— start Source document —

9. On March 26, 1999, the President submitted a report to the Speaker of the House of Representatives and the President pro tempore of the Senate stating that United States Armed Forces began a series of air strikes in the Federal Republic of Yugoslavia. In the report the President states that he is "providing this report as part of any efforts to keep Congress fully informed, consistent with the War Powers Resolution." The report states that to "limit his [Yugoslavian President Slobodan Milosevic's] ability to make war . . . . United States and NATO forces have targeted the Federal Republic of Yugoslavia government's integrated air defense systems, military and security police command and control elements, and military and security police facilities and infrastructure. United States naval ships and aircraft and U.S. Air Force aircraft are participating in these operations."
0. Administration officials have stated that a substantial and sustained air campaign is ongoing against the Federal Republic of Yugoslavia.

— end Source document —

## Tasks to carry out
a – In the passage on the 1999 Yugoslavia air strikes, on what date did the President submit the report?
b – Please continue the passage on the 1999 Yugoslavia air strikes from its last sentence.
The lines after this note are separate material, apart from the passage on the 1999 Yugoslavia air strikes.

— start Record excerpts —

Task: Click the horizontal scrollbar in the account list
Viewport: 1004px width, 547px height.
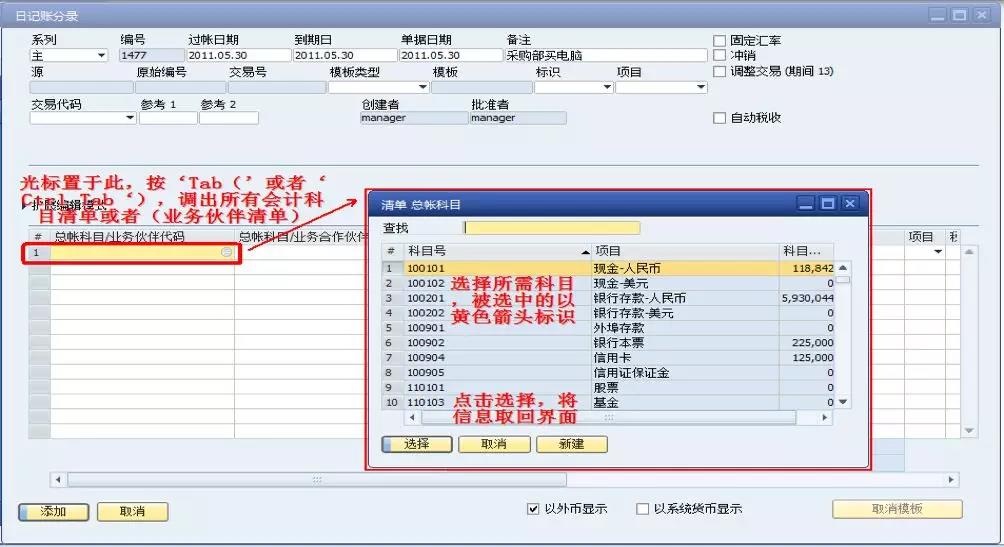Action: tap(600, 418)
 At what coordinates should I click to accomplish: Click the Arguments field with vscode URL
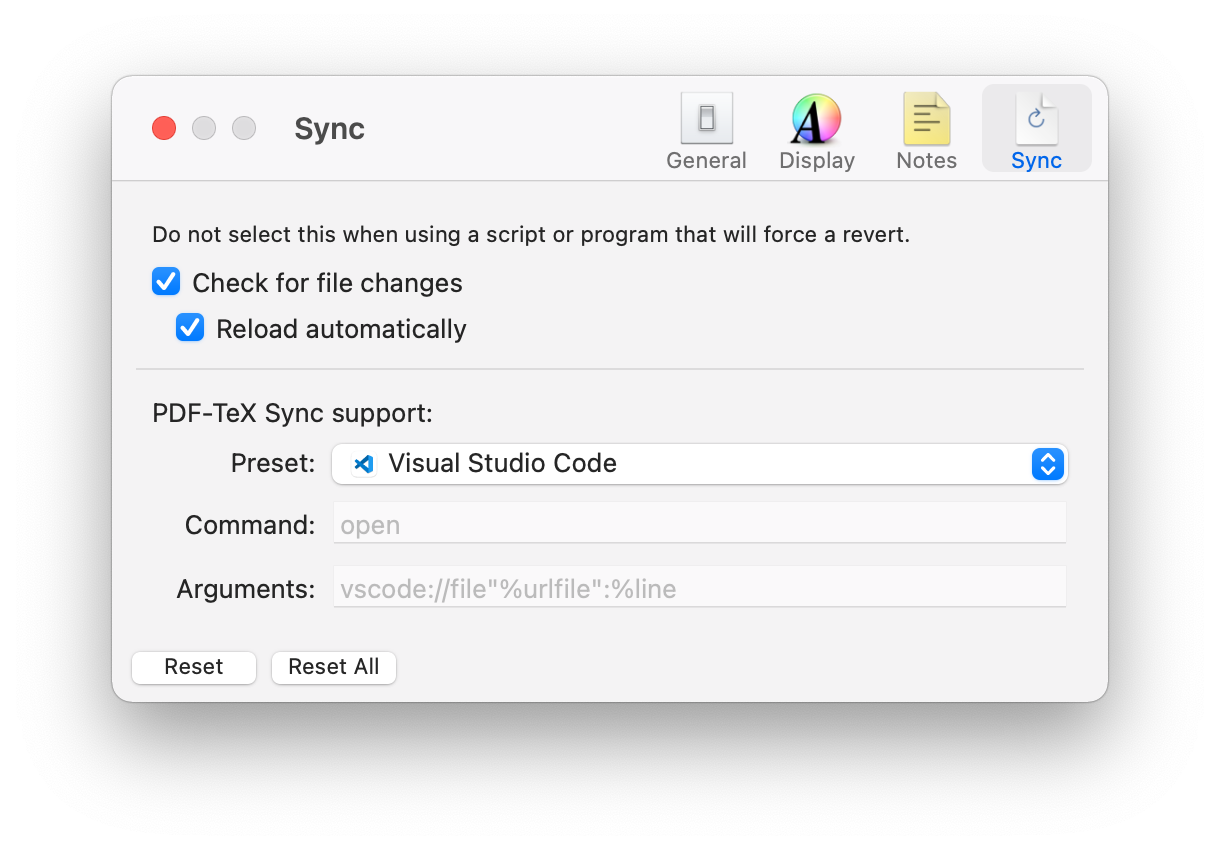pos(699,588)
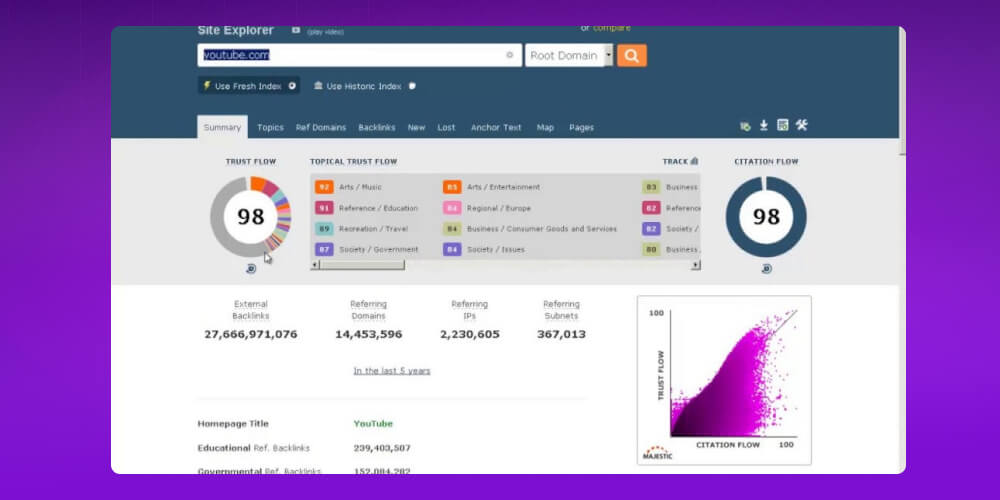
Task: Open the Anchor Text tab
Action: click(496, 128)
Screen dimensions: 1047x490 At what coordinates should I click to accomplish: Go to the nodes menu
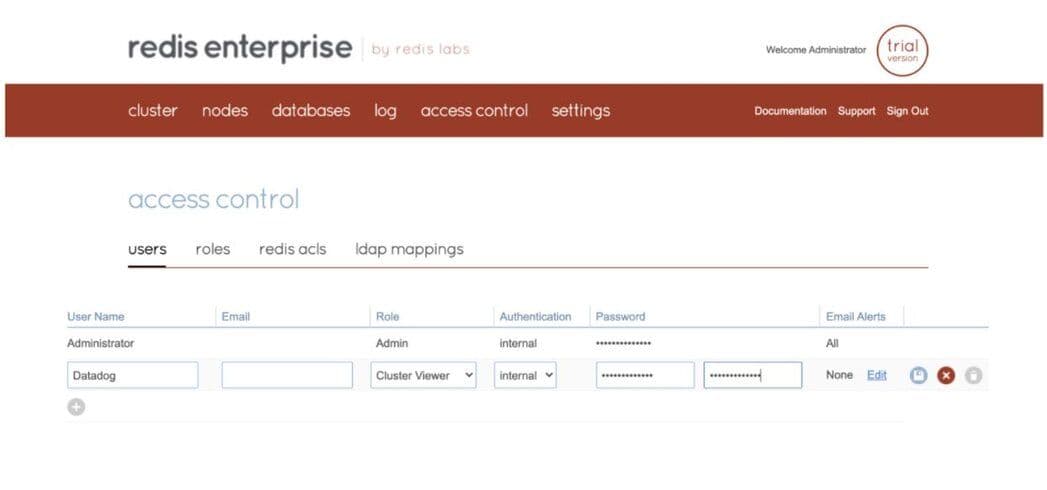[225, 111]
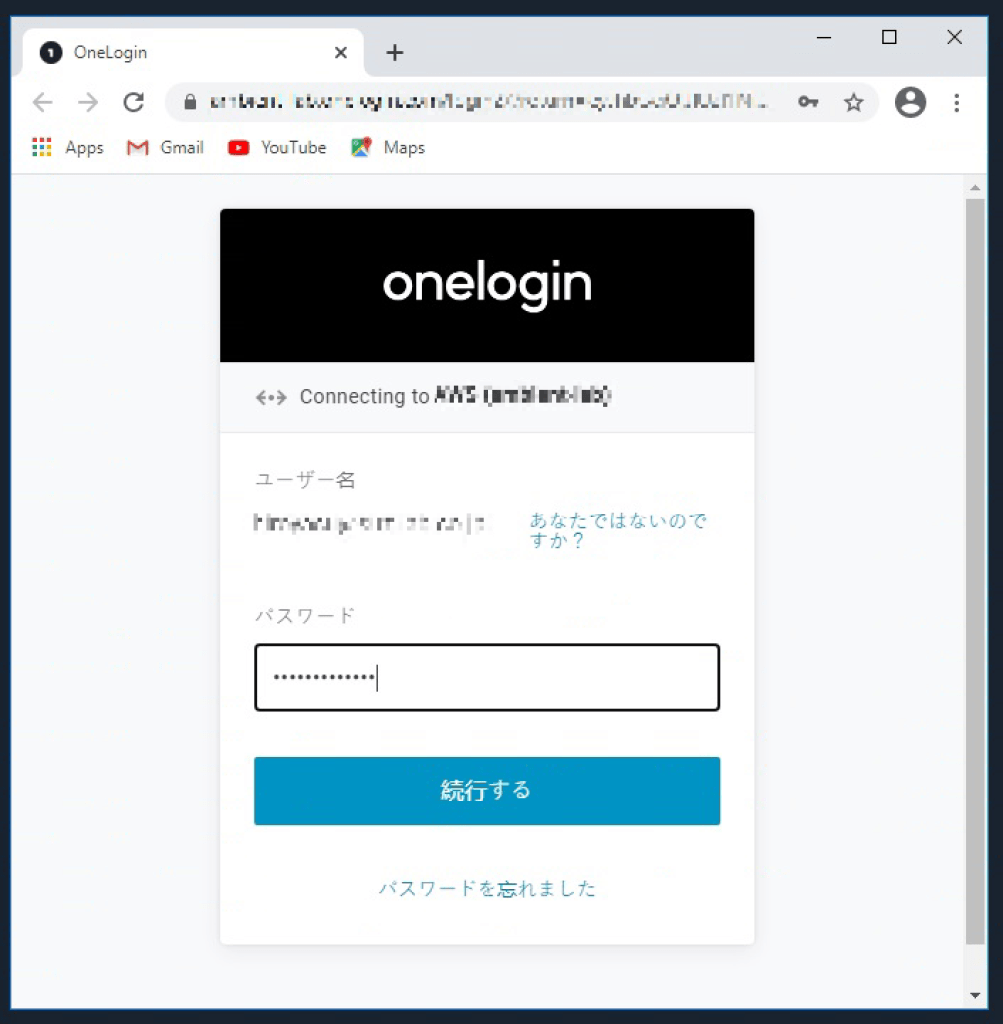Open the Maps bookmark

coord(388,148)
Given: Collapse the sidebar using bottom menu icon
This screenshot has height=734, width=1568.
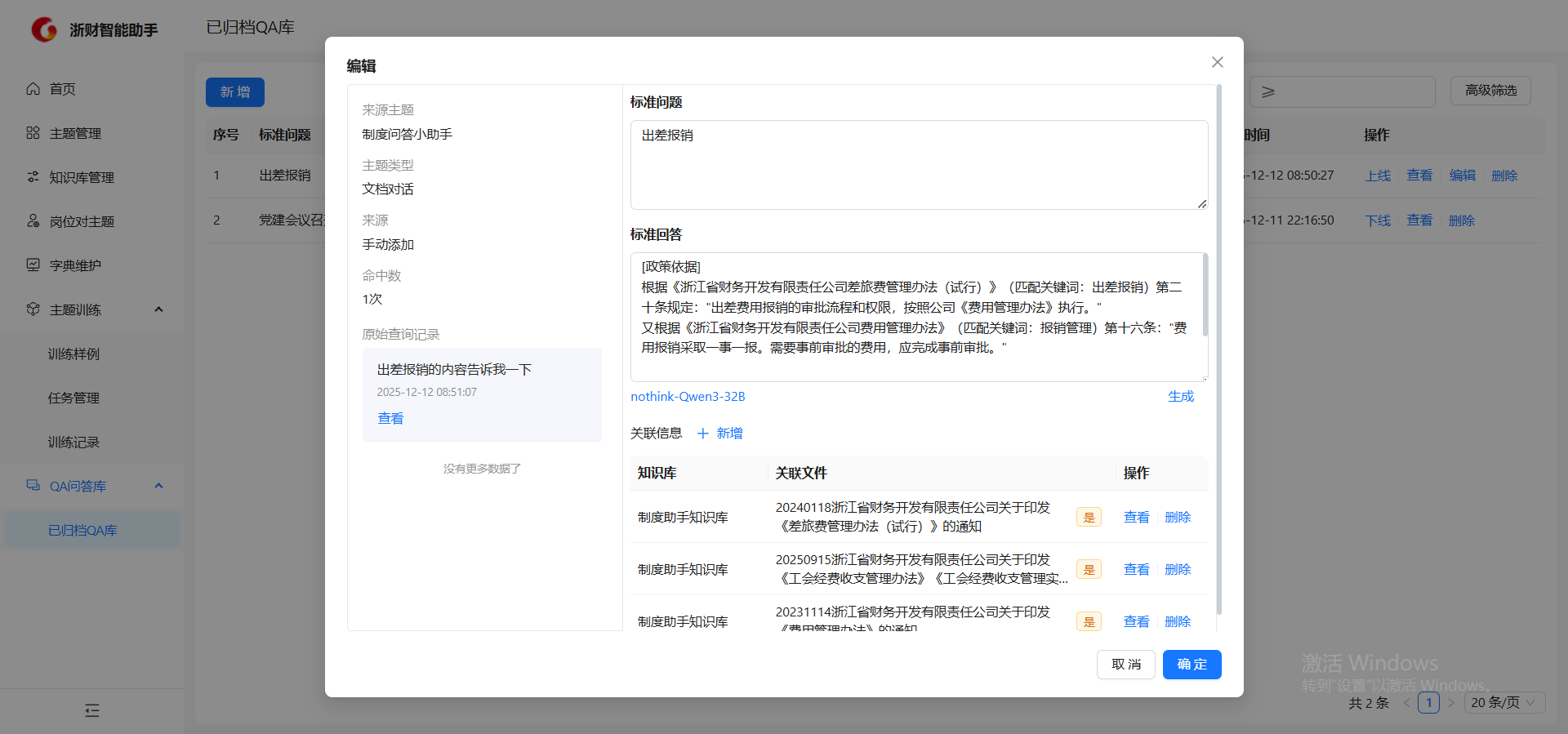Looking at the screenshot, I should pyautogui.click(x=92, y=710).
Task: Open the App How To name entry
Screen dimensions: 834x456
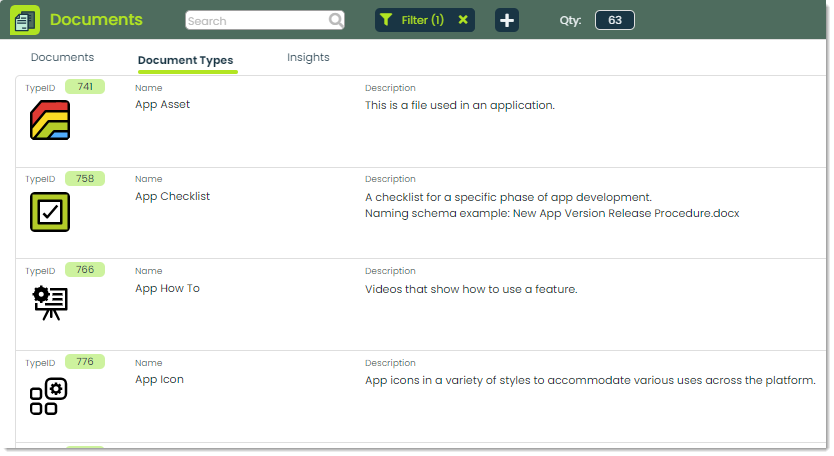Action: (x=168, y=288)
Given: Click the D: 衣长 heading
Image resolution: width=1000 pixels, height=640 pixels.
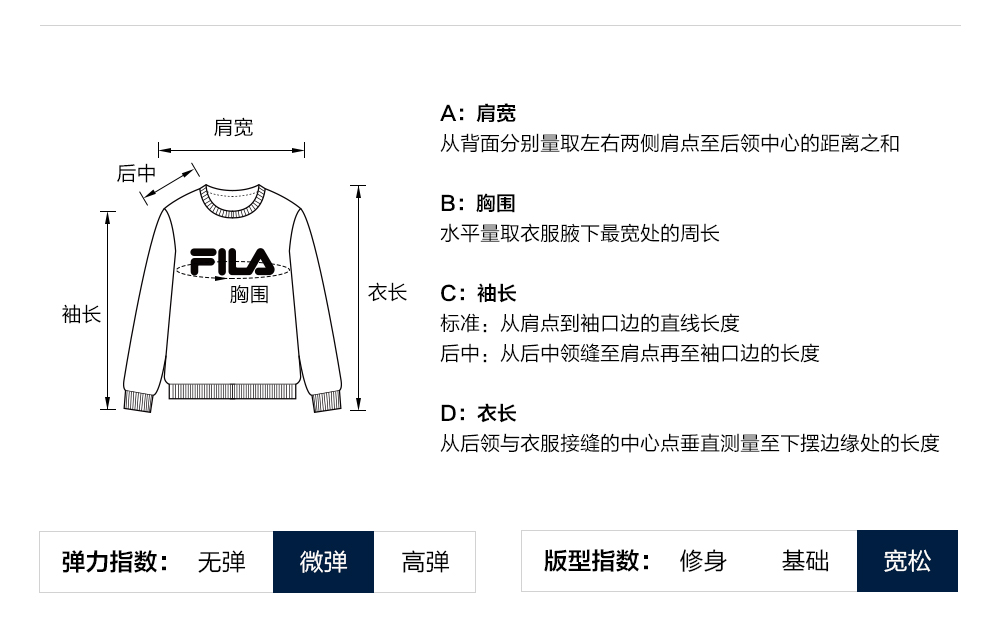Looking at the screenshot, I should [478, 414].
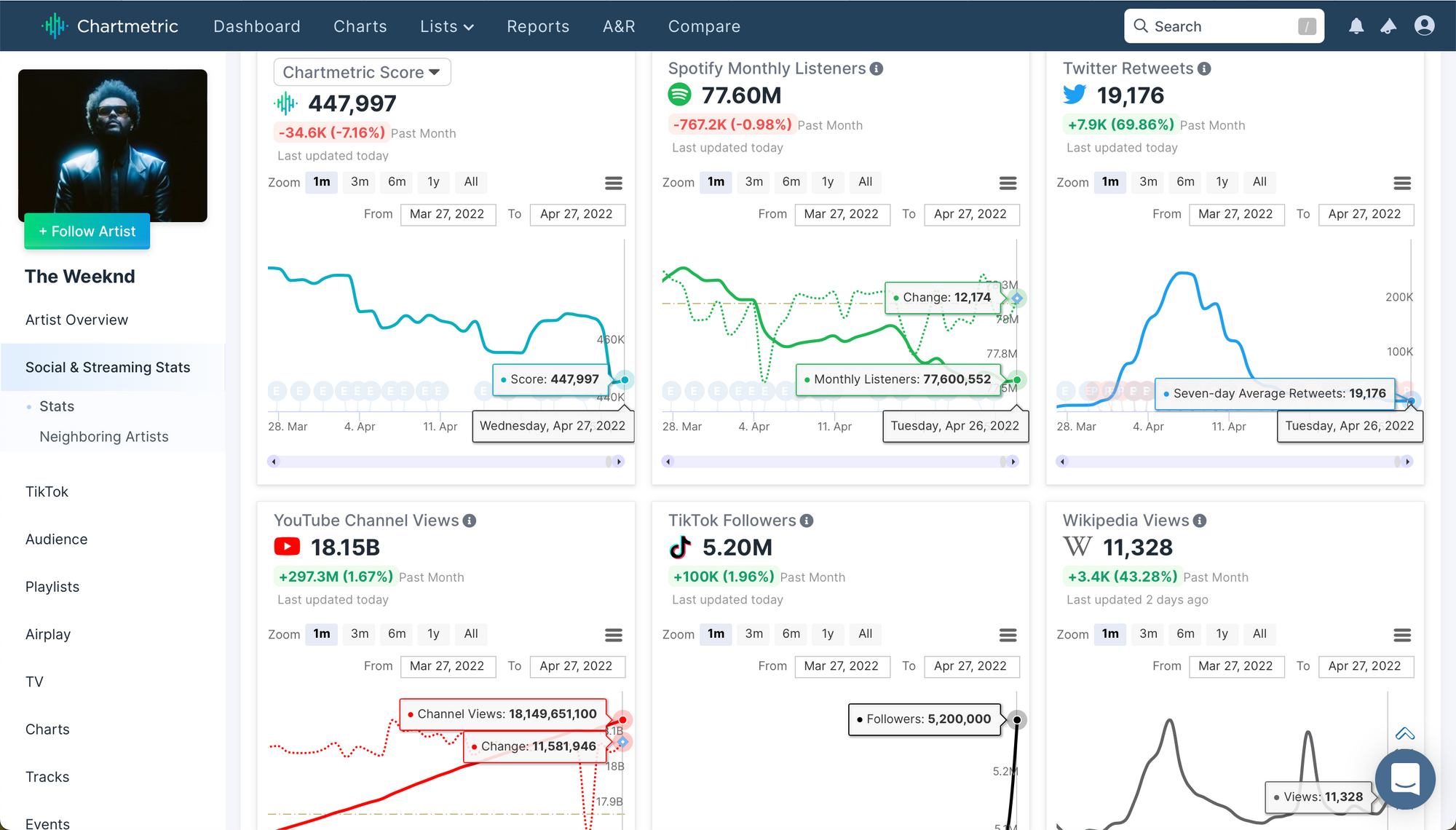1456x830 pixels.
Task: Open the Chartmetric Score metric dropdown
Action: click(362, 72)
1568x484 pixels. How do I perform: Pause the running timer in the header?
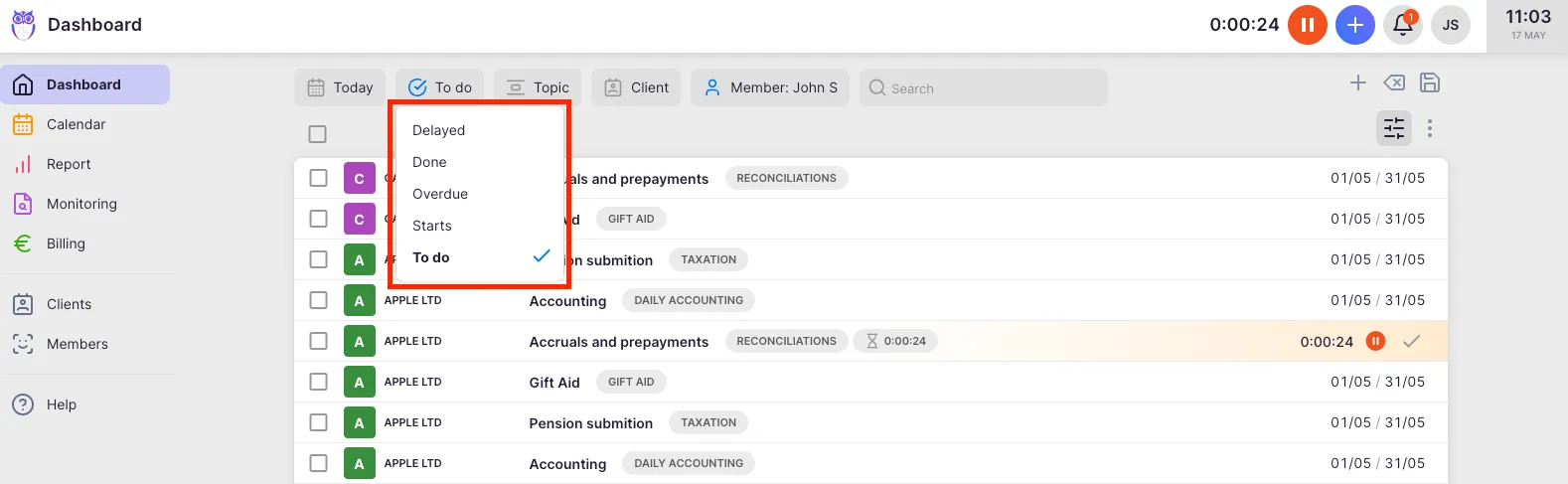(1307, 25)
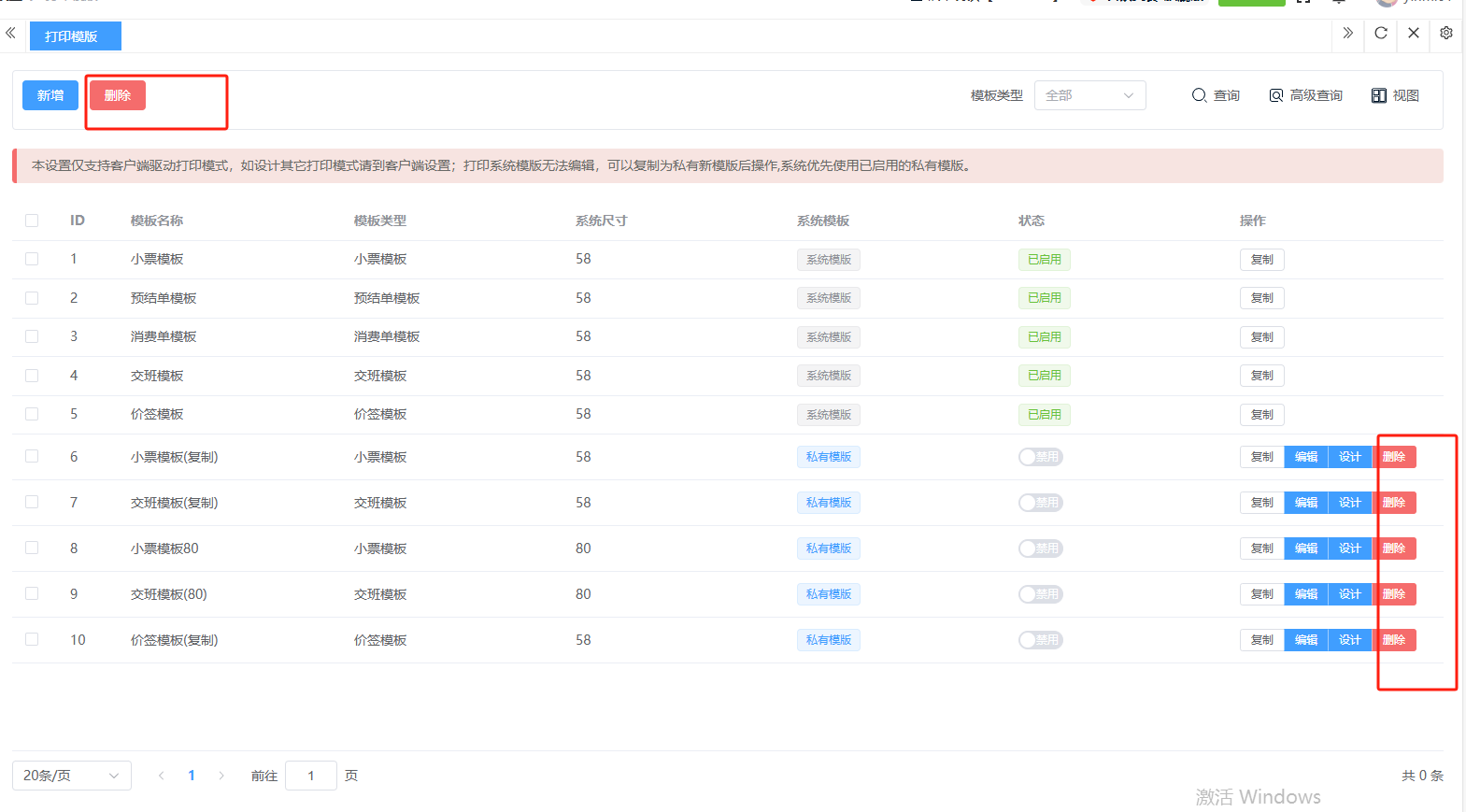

— end Record excerpts —

## Outputs
a – March 26, 1999.

b –
11. Between March 24, 1999, and April 28, 1999, United States and allied aircraft flew over 11,500 sorties over the Federal Republic of Yugoslavia, an average of approximately 350 sorties per day. During the same period, the United States and allied aircraft launched over 4,400 confirmed air strikes on Yugoslavia territory, an average of over 100 per day. United States Armed Forces also launched over 180 cruise missiles against Yugoslavia during this time period. The United States has tens of thousands of military personnel involved in the military operations against Yugoslavia.
12. Administration officials state that it is likely that the current hostilities will be protracted. In testimony before Congress on April 21, 1999, Secretary of State Madeleine Albright, referring to the hostilities against Yugoslavia, stated that "As the President and our military leaders have made clear, this struggle may be long." On April 29, 1999, President Clinton stated that the air attacks are likely to continue for many months.
13. To support an expansion of the U.S. air offensive over Yugoslavia, President Clinton authorized the Pentagon to summon as many as 33,102 reservists to active duty. Defendant's decision represented the largest activation of reservists since the 1991 Persian Gulf War against Iraq. This call up was in part necessary to increase the number of United States aircraft involved in the Yugoslav operation to almost 1,000.
14. United States officials have stated that the air attack against Yugoslavia will escalate in the coming weeks. U.S. General Wesley Clark, the NATO Commander, stated on April 27, 1999, that the air strikes thus far have "been only a fraction of what is to come."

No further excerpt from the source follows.